Transcribe all the entries word for word, omitting any pictures they contain.

* **Saved entries**
------------------------------------------------
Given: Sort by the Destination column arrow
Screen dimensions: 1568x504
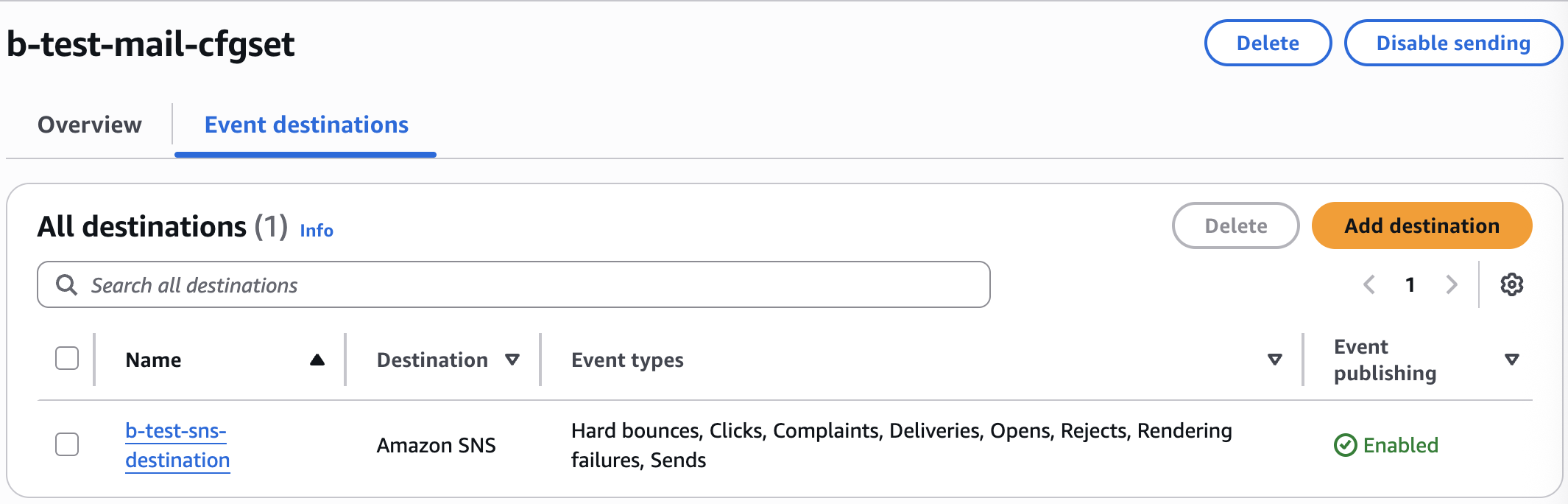Looking at the screenshot, I should coord(512,360).
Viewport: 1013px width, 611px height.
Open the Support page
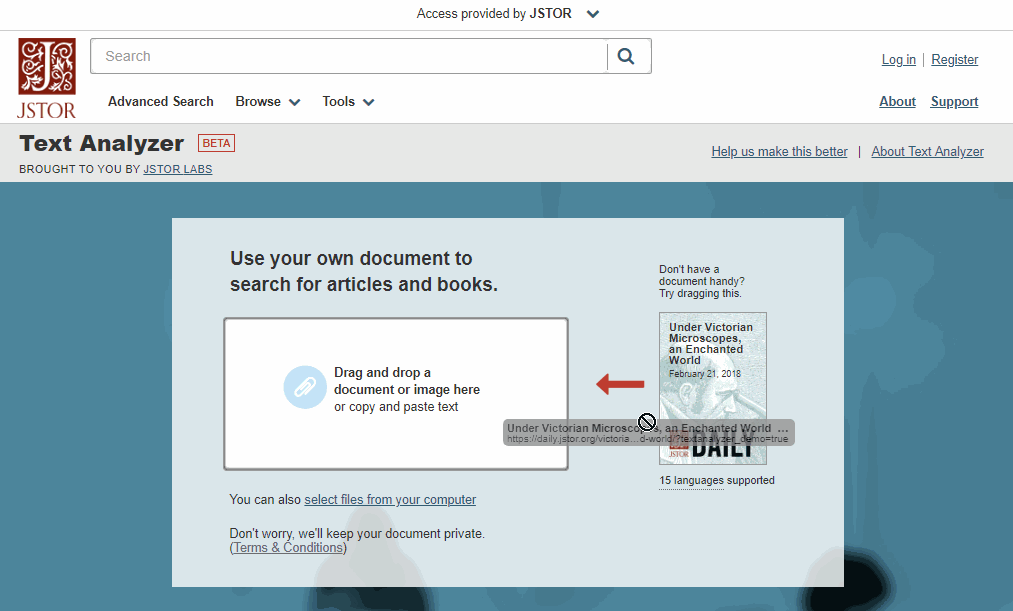954,101
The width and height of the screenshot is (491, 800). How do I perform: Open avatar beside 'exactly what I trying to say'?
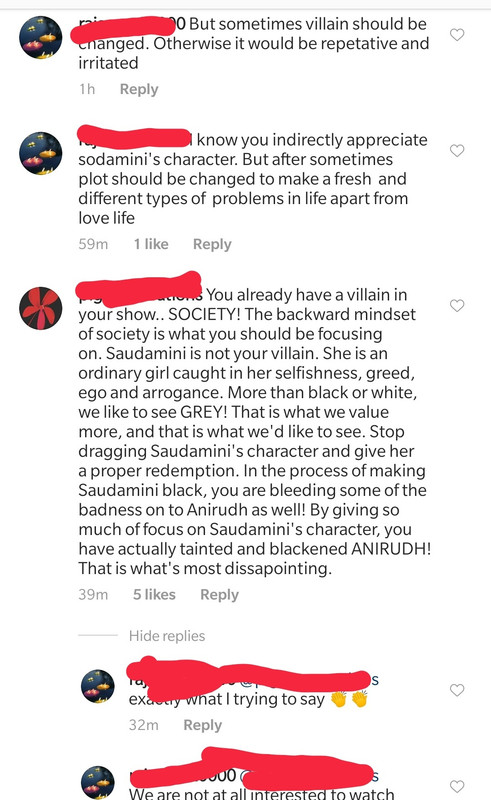coord(98,686)
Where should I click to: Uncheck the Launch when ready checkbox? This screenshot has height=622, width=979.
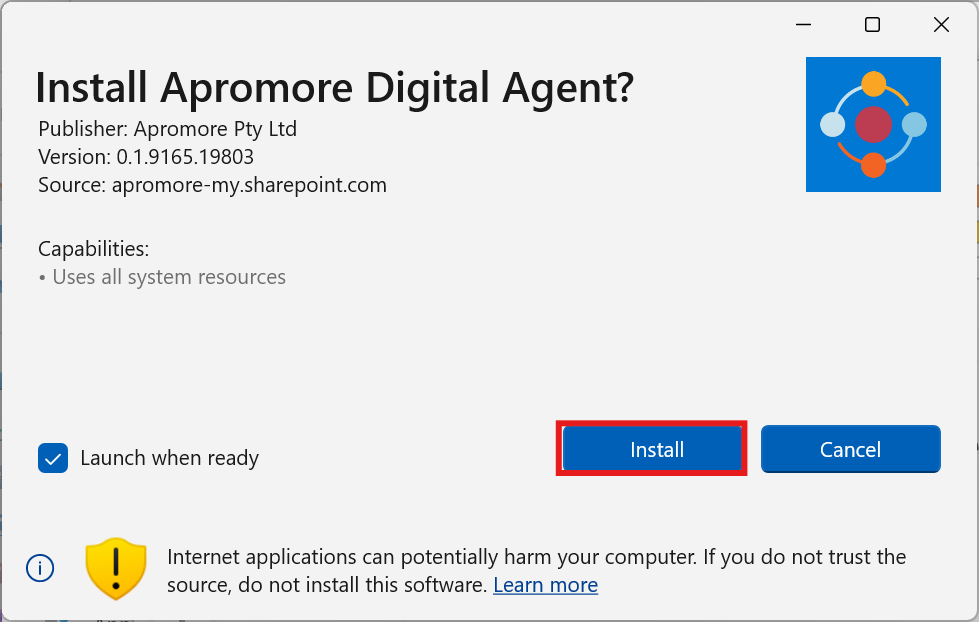pyautogui.click(x=53, y=458)
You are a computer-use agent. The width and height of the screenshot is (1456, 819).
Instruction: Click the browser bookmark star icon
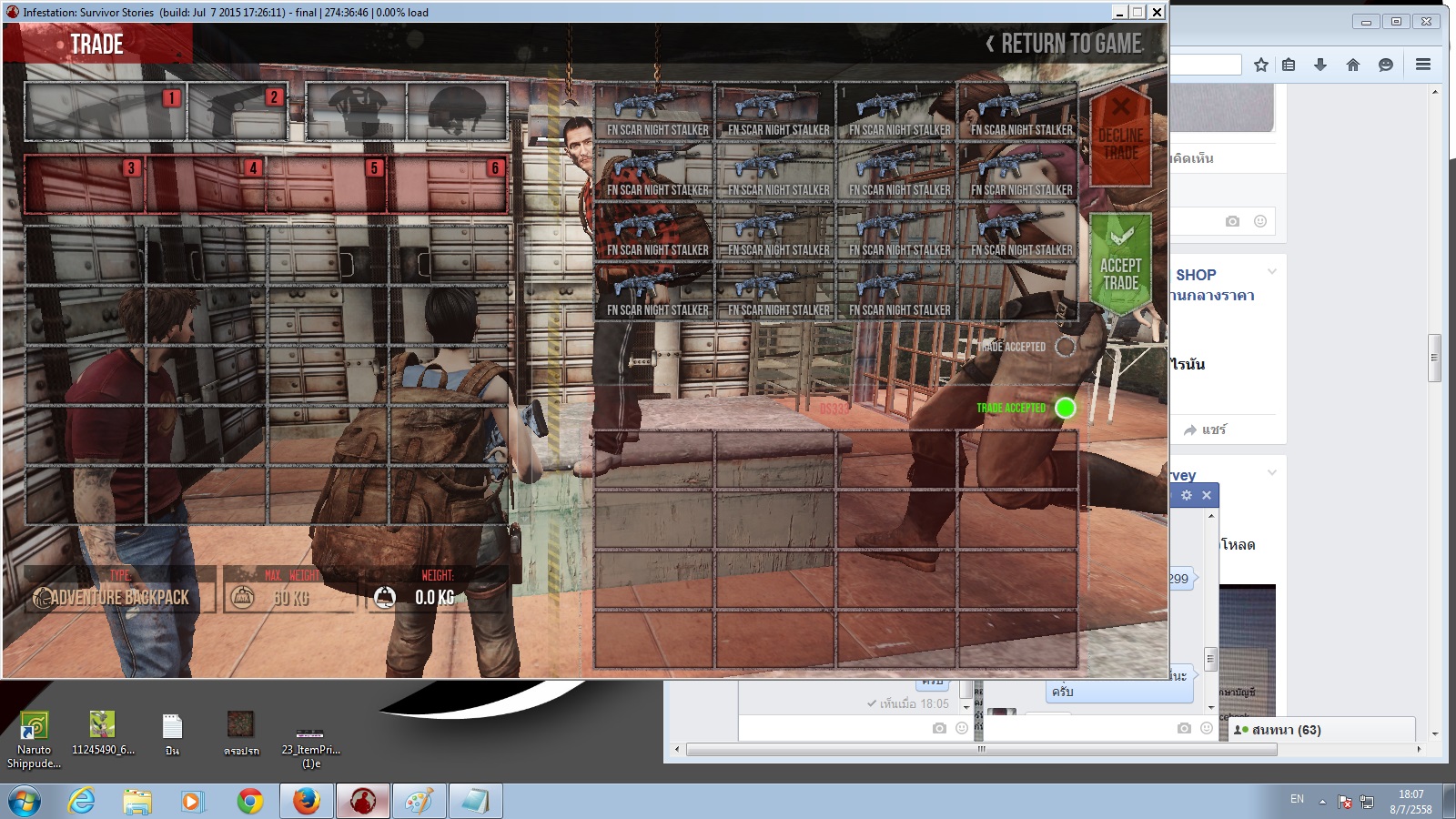coord(1260,65)
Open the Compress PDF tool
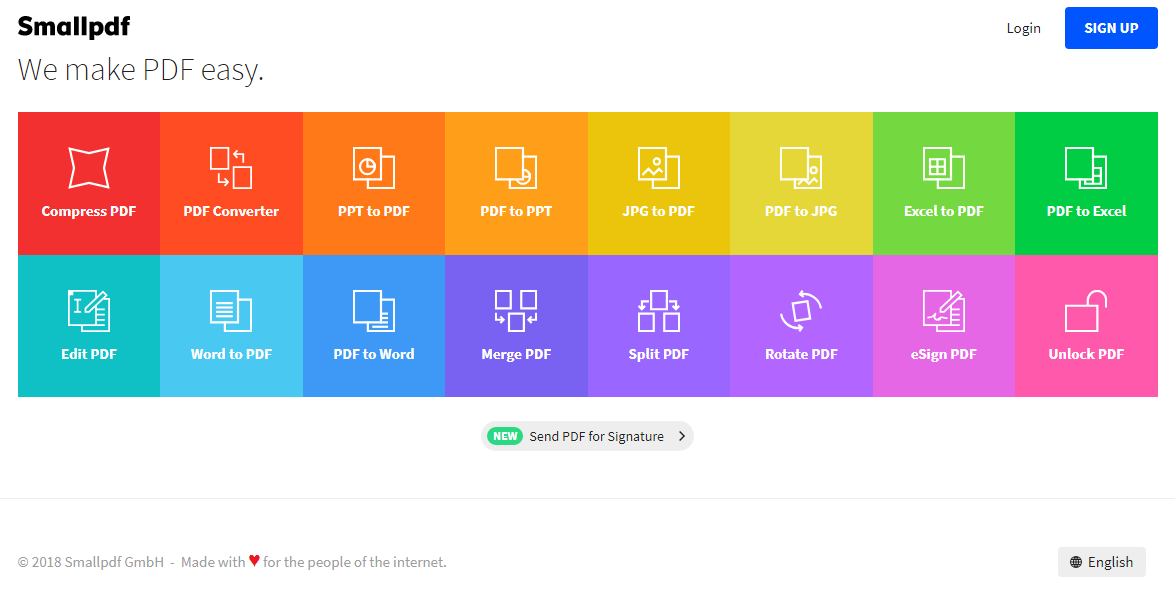Viewport: 1175px width, 590px height. [88, 183]
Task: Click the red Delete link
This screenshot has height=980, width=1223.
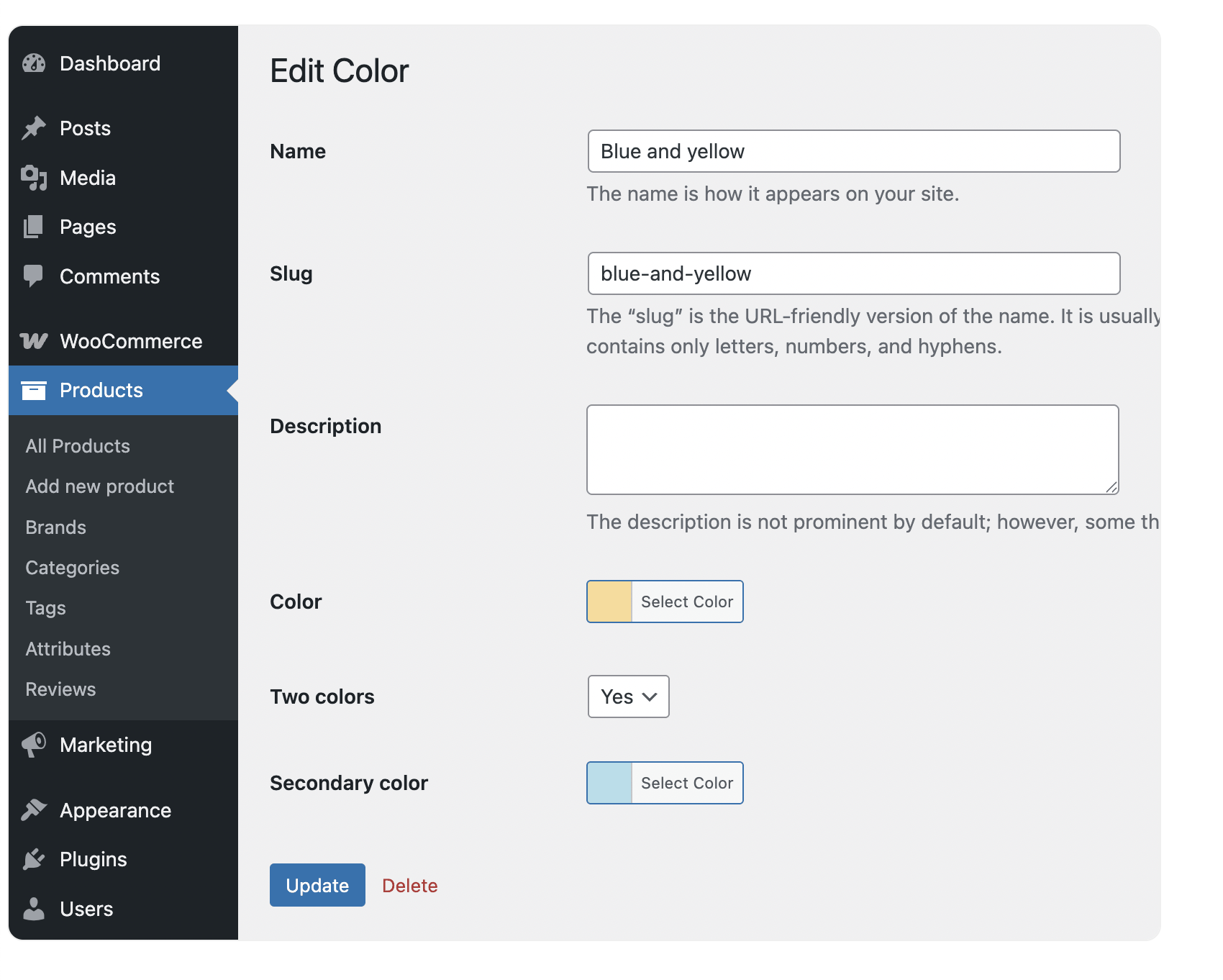Action: point(409,886)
------------------------------------------------
* **Answer for this exercise**
Given: Sort by the Destination column arrow
Screen dimensions: 1568x504
Looking at the screenshot, I should coord(512,360).
Viewport: 1013px width, 611px height.
Open the Support page
954,101
The width and height of the screenshot is (491, 800). How do I perform: Open avatar beside 'exactly what I trying to say'?
coord(98,686)
Where should I click to: Uncheck the Launch when ready checkbox? This screenshot has height=622, width=979.
pyautogui.click(x=53, y=458)
You are a computer-use agent. The width and height of the screenshot is (1456, 819).
Instruction: Click the browser bookmark star icon
coord(1260,65)
Open the Compress PDF tool
Viewport: 1175px width, 590px height. [88, 183]
Task: Click the red Delete link
This screenshot has height=980, width=1223.
Action: point(409,886)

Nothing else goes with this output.